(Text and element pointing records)
★ ★ ★ ★ ★ ★ ★

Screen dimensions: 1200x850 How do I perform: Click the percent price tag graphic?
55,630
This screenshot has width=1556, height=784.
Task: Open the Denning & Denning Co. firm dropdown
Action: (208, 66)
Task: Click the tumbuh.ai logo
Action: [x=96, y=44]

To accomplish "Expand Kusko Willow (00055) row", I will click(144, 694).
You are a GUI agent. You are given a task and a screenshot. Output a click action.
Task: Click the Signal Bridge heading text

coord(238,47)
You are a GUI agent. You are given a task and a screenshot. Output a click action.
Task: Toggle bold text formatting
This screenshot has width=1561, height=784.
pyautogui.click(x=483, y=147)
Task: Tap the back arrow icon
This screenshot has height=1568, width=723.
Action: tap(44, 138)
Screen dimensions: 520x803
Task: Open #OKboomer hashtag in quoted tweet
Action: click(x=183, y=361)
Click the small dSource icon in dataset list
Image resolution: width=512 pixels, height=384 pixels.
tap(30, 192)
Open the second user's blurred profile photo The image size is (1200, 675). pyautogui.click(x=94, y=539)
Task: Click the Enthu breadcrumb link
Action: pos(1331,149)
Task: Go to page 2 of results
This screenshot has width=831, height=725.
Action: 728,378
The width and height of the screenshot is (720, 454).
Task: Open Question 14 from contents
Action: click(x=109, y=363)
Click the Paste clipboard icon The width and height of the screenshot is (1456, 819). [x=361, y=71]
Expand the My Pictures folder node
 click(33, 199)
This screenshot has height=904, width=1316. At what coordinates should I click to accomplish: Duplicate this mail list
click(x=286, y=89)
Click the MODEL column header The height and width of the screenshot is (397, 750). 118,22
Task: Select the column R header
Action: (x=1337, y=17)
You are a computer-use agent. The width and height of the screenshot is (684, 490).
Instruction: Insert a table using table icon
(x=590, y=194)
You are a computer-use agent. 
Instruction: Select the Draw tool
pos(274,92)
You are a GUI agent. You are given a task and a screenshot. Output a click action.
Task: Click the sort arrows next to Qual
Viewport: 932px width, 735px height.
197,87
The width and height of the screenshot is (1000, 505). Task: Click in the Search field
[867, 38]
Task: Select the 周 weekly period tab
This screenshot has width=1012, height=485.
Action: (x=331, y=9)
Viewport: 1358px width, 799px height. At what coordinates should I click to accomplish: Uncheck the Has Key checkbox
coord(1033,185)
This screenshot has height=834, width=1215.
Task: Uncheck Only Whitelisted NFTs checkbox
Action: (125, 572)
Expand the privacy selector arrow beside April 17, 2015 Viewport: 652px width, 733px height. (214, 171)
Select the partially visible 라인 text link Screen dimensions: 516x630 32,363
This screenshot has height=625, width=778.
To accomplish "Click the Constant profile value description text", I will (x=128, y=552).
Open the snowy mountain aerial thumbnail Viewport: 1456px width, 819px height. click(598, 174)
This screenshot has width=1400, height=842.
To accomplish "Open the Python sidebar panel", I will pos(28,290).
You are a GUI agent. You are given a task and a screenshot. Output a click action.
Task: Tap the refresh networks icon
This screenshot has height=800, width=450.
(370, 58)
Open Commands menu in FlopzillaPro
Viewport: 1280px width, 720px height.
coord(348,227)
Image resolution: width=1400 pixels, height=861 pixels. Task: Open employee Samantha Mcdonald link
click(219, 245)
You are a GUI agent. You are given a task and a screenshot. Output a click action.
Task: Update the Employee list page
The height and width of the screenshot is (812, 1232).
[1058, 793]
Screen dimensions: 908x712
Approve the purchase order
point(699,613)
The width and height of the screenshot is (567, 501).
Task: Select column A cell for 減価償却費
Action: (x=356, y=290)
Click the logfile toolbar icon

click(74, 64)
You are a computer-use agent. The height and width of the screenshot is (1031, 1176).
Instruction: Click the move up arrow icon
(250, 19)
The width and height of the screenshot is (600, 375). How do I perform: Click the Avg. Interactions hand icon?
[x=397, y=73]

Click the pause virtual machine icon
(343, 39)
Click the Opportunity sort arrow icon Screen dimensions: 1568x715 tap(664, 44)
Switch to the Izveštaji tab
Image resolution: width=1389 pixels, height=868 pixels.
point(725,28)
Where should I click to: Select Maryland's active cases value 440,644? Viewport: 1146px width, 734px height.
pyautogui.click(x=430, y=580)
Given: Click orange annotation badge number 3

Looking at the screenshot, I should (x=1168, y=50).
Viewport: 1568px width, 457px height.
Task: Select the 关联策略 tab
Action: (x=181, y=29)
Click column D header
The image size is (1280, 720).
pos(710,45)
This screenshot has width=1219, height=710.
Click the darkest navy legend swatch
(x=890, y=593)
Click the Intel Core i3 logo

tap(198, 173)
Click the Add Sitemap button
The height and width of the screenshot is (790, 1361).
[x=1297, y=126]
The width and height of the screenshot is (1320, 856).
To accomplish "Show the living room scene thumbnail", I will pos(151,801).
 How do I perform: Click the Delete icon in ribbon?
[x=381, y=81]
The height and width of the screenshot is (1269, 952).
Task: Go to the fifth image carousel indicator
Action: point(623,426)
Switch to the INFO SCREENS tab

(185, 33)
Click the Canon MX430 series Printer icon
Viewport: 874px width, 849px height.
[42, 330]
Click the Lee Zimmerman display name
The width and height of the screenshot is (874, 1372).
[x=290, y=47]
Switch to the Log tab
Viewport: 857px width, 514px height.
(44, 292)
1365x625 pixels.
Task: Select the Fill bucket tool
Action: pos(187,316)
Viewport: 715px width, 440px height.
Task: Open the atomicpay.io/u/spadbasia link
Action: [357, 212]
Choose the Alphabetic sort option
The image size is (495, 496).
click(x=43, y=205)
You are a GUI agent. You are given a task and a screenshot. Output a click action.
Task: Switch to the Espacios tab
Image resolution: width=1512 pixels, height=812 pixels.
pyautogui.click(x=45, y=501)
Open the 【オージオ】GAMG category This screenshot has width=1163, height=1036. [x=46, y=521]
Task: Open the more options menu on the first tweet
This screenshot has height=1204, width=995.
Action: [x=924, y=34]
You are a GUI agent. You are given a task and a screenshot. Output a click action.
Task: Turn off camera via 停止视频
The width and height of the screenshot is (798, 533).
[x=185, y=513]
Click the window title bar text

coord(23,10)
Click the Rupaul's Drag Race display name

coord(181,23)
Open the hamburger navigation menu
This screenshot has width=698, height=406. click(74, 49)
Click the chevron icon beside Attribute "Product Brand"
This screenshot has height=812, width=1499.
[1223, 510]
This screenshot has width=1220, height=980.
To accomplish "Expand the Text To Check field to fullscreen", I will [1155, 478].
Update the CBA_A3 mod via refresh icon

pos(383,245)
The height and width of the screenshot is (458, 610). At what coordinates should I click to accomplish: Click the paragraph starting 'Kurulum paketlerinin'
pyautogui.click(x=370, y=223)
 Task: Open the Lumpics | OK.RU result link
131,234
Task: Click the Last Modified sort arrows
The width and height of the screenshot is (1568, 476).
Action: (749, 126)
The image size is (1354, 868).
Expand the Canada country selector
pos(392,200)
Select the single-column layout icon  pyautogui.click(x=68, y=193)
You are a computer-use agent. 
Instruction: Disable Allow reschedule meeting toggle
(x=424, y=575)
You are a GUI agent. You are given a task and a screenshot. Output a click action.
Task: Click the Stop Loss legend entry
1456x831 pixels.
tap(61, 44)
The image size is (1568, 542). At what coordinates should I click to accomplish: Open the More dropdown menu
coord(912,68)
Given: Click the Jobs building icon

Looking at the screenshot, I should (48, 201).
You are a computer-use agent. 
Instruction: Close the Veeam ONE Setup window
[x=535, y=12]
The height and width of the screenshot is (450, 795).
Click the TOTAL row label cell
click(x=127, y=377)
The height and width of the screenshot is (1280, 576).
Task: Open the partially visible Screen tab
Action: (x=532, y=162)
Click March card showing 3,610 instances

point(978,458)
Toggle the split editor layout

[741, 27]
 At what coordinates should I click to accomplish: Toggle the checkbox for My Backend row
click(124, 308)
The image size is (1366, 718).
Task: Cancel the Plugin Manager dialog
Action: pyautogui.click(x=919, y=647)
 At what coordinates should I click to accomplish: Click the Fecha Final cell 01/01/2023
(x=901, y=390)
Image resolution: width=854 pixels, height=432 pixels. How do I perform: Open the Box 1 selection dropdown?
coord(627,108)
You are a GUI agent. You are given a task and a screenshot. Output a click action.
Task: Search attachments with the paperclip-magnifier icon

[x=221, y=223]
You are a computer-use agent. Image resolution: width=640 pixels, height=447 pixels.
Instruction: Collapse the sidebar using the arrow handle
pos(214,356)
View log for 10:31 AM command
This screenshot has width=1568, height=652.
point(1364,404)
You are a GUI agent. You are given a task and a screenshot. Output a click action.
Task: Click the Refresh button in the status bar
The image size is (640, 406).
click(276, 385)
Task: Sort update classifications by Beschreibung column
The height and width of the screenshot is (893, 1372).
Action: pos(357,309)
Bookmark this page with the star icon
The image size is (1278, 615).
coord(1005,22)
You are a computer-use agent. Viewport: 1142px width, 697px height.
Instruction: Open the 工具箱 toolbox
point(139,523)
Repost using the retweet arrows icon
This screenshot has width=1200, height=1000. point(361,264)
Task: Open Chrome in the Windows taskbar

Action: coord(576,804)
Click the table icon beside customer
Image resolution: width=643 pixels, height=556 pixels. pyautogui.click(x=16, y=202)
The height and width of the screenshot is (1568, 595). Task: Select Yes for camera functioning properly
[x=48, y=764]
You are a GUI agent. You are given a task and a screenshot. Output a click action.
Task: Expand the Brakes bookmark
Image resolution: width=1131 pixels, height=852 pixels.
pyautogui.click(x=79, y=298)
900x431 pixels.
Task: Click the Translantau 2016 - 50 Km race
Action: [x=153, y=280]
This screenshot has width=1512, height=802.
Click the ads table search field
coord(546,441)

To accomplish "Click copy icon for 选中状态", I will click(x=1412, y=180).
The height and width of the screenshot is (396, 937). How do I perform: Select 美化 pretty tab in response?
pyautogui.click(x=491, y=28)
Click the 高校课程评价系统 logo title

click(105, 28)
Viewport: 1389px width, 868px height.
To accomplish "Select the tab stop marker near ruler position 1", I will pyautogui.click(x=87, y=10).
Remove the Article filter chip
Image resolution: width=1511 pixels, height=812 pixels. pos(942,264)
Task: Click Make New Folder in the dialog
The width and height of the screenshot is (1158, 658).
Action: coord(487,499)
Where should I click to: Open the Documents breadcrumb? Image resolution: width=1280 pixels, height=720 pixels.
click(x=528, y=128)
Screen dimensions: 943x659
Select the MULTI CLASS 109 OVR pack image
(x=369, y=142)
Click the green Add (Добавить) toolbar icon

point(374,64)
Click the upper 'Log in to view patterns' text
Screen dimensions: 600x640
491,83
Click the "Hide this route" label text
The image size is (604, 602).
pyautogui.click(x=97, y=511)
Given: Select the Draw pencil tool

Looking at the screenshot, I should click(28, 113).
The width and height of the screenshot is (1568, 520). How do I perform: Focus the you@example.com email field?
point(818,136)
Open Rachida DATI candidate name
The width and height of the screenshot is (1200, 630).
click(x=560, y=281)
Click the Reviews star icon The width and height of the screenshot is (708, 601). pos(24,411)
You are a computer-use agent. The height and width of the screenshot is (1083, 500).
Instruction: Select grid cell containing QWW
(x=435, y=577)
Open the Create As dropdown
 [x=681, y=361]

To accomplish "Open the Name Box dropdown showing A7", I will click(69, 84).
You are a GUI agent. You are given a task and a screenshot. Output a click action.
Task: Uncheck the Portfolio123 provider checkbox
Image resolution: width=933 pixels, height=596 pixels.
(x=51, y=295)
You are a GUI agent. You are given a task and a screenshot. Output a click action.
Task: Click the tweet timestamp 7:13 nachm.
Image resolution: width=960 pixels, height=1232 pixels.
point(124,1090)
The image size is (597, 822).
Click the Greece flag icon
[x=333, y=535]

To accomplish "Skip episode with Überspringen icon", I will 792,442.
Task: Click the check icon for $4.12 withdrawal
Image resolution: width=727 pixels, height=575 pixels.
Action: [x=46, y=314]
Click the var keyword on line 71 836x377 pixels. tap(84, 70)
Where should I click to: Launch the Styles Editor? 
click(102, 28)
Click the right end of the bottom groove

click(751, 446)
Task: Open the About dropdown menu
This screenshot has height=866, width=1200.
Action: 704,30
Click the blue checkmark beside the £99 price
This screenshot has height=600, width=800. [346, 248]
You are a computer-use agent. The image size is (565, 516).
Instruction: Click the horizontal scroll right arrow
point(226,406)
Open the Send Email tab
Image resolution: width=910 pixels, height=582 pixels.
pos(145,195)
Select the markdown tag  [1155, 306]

★ ★ ★ ★ ★ ★ ★

◆ **Your task**
Retype the material from the line containing "Remove the Article filter chip" through the line containing "Action: 704,30", both included, exactly as it appears.

◆ **Full answer**
Remove the Article filter chip
Image resolution: width=1511 pixels, height=812 pixels. pos(942,264)
Task: Click Make New Folder in the dialog
The width and height of the screenshot is (1158, 658).
Action: coord(487,499)
Where should I click to: Open the Documents breadcrumb? Image resolution: width=1280 pixels, height=720 pixels.
click(x=528, y=128)
Screen dimensions: 943x659
Select the MULTI CLASS 109 OVR pack image
(x=369, y=142)
Click the green Add (Добавить) toolbar icon

point(374,64)
Click the upper 'Log in to view patterns' text
Screen dimensions: 600x640
491,83
Click the "Hide this route" label text
The image size is (604, 602).
pyautogui.click(x=97, y=511)
Given: Select the Draw pencil tool

Looking at the screenshot, I should click(28, 113).
The width and height of the screenshot is (1568, 520). How do I perform: Focus the you@example.com email field?
point(818,136)
Open Rachida DATI candidate name
The width and height of the screenshot is (1200, 630).
click(x=560, y=281)
Click the Reviews star icon The width and height of the screenshot is (708, 601). pos(24,411)
You are a computer-use agent. The height and width of the screenshot is (1083, 500).
Instruction: Select grid cell containing QWW
(x=435, y=577)
Open the Create As dropdown
 [x=681, y=361]

To accomplish "Open the Name Box dropdown showing A7", I will click(69, 84).
You are a GUI agent. You are given a task and a screenshot. Output a click action.
Task: Uncheck the Portfolio123 provider checkbox
Image resolution: width=933 pixels, height=596 pixels.
(x=51, y=295)
You are a GUI agent. You are given a task and a screenshot. Output a click action.
Task: Click the tweet timestamp 7:13 nachm.
Image resolution: width=960 pixels, height=1232 pixels.
point(124,1090)
The image size is (597, 822).
Click the Greece flag icon
[x=333, y=535]

To accomplish "Skip episode with Überspringen icon", I will 792,442.
Task: Click the check icon for $4.12 withdrawal
Image resolution: width=727 pixels, height=575 pixels.
Action: [x=46, y=314]
Click the var keyword on line 71 836x377 pixels. tap(84, 70)
Where should I click to: Launch the Styles Editor? 
click(102, 28)
Click the right end of the bottom groove

click(751, 446)
Task: Open the About dropdown menu
This screenshot has height=866, width=1200.
Action: 704,30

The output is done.